2. URL Pattern Pagination

Pages follow a predictable URL structure: https://example.com/products?page=1 https://example.com/products?page=2 https://example.com/products?page=3

3. Form-Based Pagination

Pagination is controlled through form submissions or POST requests.

Basic Pagination Handling with Mechanize

Here's a fundamental approach to handle link-based pagination:

require 'mechanize'

agent = Mechanize.new
page = agent.get('https://example.com/products')

loop do
  # Extract data from current page
  page.search('.product').each do |product|
    title = product.at('.title').text.strip
    price = product.at('.price').text.strip
    puts "#{title}: #{price}"
  end

  # Look for next page link
  next_link = page.link_with(text: /next/i) || page.link_with(text: /→/)

  break unless next_link

  puts "Moving to next page..."
  page = next_link.click

  # Add delay to be respectful
  sleep(1)
end

Advanced Pagination Patterns

Handling Multiple Next Link Variations

Different websites use various text patterns for pagination links:

def find_next_link(page)
  # Try different common patterns
  patterns = [
    /next/i,
    /more/i,
    /continue/i,
    /→/,
    />/,
    /page\s*\d+/i
  ]

  patterns.each do |pattern|
    link = page.link_with(text: pattern)
    return link if link
  end

  # Try finding by href pattern
  page.links.find { |link| link.href =~ /page=\d+/ && 
                          link.href.match(/page=(\d+)/)[1].to_i > current_page_number(page) }
end

def current_page_number(page)
  # Extract current page number from URL or page content
  if page.uri.query =~ /page=(\d+)/
    $1.to_i
  else
    1
  end
end

URL Pattern-Based Pagination

When pagination follows a predictable URL pattern:

require 'mechanize'

agent = Mechanize.new
base_url = 'https://example.com/products'
page_num = 1
max_pages = 50  # Set a reasonable limit

loop do
  url = "#{base_url}?page=#{page_num}"

  begin
    page = agent.get(url)

    # Check if page has content (not a 404 or empty)
    products = page.search('.product')
    break if products.empty?

    puts "Scraping page #{page_num}"

    products.each do |product|
      # Extract product data
      title = product.at('.title')&.text&.strip
      price = product.at('.price')&.text&.strip
      next unless title && price

      puts "#{title}: #{price}"
    end

    page_num += 1
    break if page_num > max_pages

    sleep(1)  # Rate limiting

  rescue Mechanize::ResponseCodeError => e
    puts "Page #{page_num} not found: #{e.message}"
    break
  end
end

Form-Based Pagination

Some sites use forms for pagination control:

require 'mechanize'

agent = Mechanize.new
page = agent.get('https://example.com/search')

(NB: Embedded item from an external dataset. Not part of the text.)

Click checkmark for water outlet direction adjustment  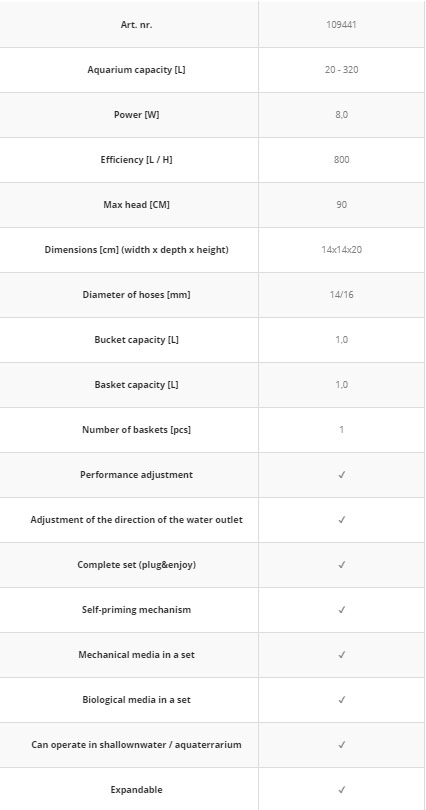341,520
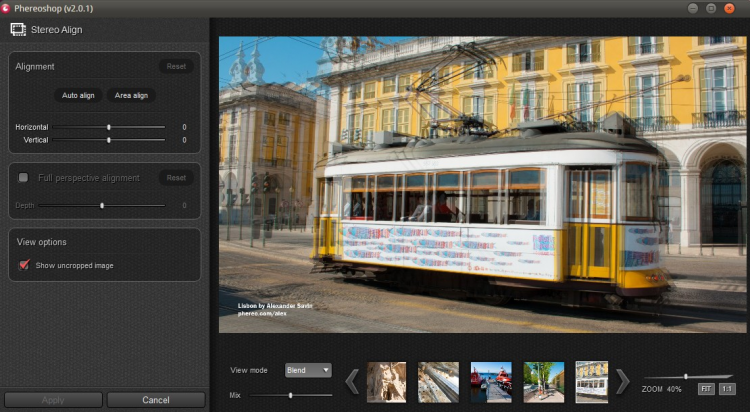Go to previous thumbnails with left arrow

coord(352,381)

# Fill initial search form if needed
search_form = page.form_with(name: 'search')
if search_form
  search_form['query'] = 'your search term'
  page = agent.submit(search_form)
end

loop do
  # Extract data from current page
  extract_data_from_page(page)

  # Look for pagination form
  pagination_form = page.forms.find do |form|
    form.buttons.any? { |btn| btn.value =~ /next/i }
  end

  break unless pagination_form

  # Find and click next button
  next_button = pagination_form.buttons.find { |btn| btn.value =~ /next/i }
  break unless next_button

  puts "Submitting pagination form..."
  page = agent.submit(pagination_form, next_button)

  sleep(1)
end

Robust Error Handling and Rate Limiting

Professional pagination handling requires proper error management:

require 'mechanize'

class PaginationScraper
  def initialize(start_url)
    @agent = Mechanize.new
    @agent.user_agent_alias = 'Windows Mozilla'
    @start_url = start_url
    @max_retries = 3
    @delay = 1
  end

  def scrape_all_pages
    page = @agent.get(@start_url)
    page_count = 0

    loop do
      page_count += 1
      puts "Processing page #{page_count}"

      begin
        extract_data_from_page(page)

        # Find next page with retry logic
        next_page = find_next_page_with_retry(page)
        break unless next_page

        page = next_page
        rate_limit_delay

      rescue StandardError => e
        puts "Error on page #{page_count}: #{e.message}"
        break if page_count > 100  # Safety limit
      end
    end

    puts "Scraped #{page_count} pages total"
  end

  private

  def find_next_page_with_retry(page)
    @max_retries.times do |attempt|
      begin
        return find_next_page(page)
      rescue Mechanize::ResponseCodeError => e
        puts "Attempt #{attempt + 1} failed: #{e.message}"
        sleep(@delay * (attempt + 1))  # Exponential backoff
      end
    end
    nil
  end

  def find_next_page(page)
    # Multiple strategies for finding next page
    next_link = page.link_with(text: /next/i) ||
                page.link_with(href: /page=#{current_page_number(page) + 1}/) ||
                page.at('a[rel="next"]')

    return next_link.click if next_link
    nil
  end

  def extract_data_from_page(page)
    page.search('.item').each do |item|
      data = {
        title: item.at('.title')&.text&.strip,
        price: item.at('.price')&.text&.strip,
        url: item.at('a')&.[]('href')
      }

      # Process data (save to database, CSV, etc.)
      process_item(data) if data[:title]
    end
  end

  def rate_limit_delay
    sleep(@delay + rand(0.5))  # Add randomization
  end

  def current_page_number(page)
    if page.uri.query =~ /page=(\d+)/
      $1.to_i
    else
      1
    end
  end

  def process_item(data)
    puts "#{data[:title]} - #{data[:price]}"
    # Add your data processing logic here
  end
end

# Usage
scraper = PaginationScraper.new('https://example.com/products')
scraper.scrape_all_pages

Handling JavaScript-Heavy Pagination

When dealing with sites that load pagination via JavaScript, you might need to combine Mechanize with headless browser solutions. For complex JavaScript pagination scenarios, consider using Puppeteer for handling dynamic content or similar tools.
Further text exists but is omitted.